TAP ‒ Open Source Platform for building Big Data and Machine Learning applications
Trusted Analytics Platform (TAP) tutorial is designed to walk you through the most relevant features and functionalities of the TAP platform. Nowadays, as we witness a surge of open source frameworks it has become difficult and time consuming to combine many of them together. In order to leverage, latest Big Data and Analytics tools, TAP platform easily integrates well known open source products with each other i.e. Kafka, Spark, HDFS, Hive and other Cloudera Hadoop components. As there are unlimited permutations of scenarios that users need, the TAP’s flexibility enables to bind many services into one custom workflow. During the tutorial, we are going to start from an Overview session where you will have a chance to better understand what the TAP is. The following session will cover application development and the process of publishing it on the platform. This is a good exercise for Software Developers to get some familiarity with integration and deployment aspects of Big Data projects on TAP. Next two sessions will focus on Analytics and Machine Learning side in order to ultimately better understand Data Science workflow using TAP.
The tutorial will consist of 4, 90-minute-long parts presented below.
- limited availability – first come first served,
- all participants should bring their Laptops (with: java 8, maven, favourite java IDE, web browser, git installed) to the session.
Part I – Trusted Analytics Platform Overview
In first part of the training we will deliver generic information about Trusted Analytics Platform (TAP) architectural components, major technologies constituting fundamentals of the platform and how they address the goals of the platform.
Part II – Application development & deployment on TAP
As another step in the tutorial we will get familiar with developing and deploying applications on TAP. We will write sample application in Java that will process data stored on HDFS. A focus will be placed on how to get access to Hadoop components and configure, deploy and scale application on TAP.
Part III – ETL + Data Science Use Case
Part III will cover enterprise class batch data science work. We will connect to a RDBMS database and first download the data to the HDFS system. Next, the data transformation, training and testing will take place. Ultimately, predictions will be send back to the Data Warehouse system. This is a standard enterprise use case where the data goes back to some Business Intelligence class type system.
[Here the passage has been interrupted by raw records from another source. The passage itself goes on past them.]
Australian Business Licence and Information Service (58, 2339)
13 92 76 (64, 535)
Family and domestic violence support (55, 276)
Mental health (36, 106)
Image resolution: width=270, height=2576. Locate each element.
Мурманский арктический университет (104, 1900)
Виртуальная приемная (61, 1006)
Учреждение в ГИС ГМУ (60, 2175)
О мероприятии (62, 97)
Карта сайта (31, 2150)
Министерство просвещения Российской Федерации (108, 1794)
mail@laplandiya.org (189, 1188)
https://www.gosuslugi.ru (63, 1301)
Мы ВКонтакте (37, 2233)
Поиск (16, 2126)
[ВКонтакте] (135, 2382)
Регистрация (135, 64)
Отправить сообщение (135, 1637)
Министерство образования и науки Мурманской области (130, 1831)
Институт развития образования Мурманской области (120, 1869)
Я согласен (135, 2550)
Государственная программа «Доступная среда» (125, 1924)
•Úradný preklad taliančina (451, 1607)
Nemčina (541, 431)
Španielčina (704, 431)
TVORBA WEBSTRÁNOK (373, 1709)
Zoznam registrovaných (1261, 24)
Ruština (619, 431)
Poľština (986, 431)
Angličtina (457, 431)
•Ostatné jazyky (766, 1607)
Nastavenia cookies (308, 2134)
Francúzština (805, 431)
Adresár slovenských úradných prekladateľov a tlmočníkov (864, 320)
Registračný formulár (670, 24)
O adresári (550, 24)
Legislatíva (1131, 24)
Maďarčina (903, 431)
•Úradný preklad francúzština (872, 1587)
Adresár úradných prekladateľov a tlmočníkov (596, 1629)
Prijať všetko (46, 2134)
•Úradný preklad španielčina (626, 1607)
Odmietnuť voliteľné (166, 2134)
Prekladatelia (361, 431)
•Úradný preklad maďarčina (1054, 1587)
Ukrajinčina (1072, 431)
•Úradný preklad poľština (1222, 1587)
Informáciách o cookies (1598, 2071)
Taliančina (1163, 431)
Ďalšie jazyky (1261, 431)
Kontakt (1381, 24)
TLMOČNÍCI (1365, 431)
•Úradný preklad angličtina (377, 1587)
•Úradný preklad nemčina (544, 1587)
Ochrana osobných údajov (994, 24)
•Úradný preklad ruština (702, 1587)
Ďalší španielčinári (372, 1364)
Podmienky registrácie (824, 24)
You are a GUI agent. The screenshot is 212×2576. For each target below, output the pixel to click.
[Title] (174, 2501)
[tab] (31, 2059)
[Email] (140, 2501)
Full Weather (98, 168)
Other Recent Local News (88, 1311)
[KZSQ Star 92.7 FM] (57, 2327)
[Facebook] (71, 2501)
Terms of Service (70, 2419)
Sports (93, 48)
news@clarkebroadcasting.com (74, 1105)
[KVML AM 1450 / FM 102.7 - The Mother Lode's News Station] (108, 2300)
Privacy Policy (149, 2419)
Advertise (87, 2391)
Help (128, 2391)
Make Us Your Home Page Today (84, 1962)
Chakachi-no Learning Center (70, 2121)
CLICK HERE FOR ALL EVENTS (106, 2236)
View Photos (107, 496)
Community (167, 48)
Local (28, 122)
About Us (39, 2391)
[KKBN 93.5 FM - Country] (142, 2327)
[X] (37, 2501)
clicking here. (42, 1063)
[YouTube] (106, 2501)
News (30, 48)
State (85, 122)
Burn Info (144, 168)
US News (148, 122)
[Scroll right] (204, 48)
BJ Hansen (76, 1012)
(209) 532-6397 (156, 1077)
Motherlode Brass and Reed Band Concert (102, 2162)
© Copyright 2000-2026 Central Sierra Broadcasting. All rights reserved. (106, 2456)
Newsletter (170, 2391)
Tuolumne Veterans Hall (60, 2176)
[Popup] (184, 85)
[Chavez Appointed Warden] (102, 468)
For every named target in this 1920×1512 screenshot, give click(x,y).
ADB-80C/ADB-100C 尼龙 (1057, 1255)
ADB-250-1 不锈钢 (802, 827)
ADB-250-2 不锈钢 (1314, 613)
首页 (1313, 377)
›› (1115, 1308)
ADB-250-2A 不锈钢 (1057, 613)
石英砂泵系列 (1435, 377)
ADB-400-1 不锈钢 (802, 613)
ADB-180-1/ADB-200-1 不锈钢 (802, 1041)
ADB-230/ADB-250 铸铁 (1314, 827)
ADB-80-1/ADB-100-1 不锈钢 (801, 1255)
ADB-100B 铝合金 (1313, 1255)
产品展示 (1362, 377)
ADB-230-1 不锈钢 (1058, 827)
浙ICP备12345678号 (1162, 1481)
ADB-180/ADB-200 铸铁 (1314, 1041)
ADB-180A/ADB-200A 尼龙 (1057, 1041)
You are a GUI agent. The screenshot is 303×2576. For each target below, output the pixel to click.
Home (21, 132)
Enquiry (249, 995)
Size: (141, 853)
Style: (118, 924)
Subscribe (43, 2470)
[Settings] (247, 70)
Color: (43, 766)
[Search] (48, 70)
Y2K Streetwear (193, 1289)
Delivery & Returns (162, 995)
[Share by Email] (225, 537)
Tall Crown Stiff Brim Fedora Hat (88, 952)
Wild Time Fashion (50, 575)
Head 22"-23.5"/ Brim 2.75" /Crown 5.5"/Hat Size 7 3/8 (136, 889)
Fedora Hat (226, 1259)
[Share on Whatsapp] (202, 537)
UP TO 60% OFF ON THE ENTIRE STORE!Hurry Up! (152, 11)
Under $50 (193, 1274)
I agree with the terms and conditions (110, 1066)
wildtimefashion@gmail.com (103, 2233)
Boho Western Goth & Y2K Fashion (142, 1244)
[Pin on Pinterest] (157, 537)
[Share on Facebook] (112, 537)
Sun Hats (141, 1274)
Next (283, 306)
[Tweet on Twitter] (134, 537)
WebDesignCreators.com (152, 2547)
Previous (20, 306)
Part IV – Streaming Use Case
In the following session an emphasis will be put on the streaming analytics area. The training model will be built in the batch mode but predictions will be provided in the streaming fashion.
Tomasz Rutowski – TAP Architect in the Analytics domain with Data Science background primarily in telecommunication industry. His experience encompasses Internet of Things project, Wireless Network as well as customer and marketing analytics initiatives. Currently, deep learning is the area that he explores in order to better integrate algorithms from this domain with TAP platform.
Dominika Puzio – Java developer and enthusiast. For the last 9 years she worked as a software developer, software architect, team leader and technical project manager as well as a university lecturer. Currently works on TAP platform at Intel.
When not shipping code for work she speaks at local JUG, conducts trainings and consults search solutions based on technologies around Apache Lucene.
Grzegorz Świrski – Cloud Software Engineer at Intel, developer in Trusted Analytics Platform with educational background in control engineering and information technology. Currently focusing on applications layer development. His preferred domains of work include clean code development in Java/Spring and Python.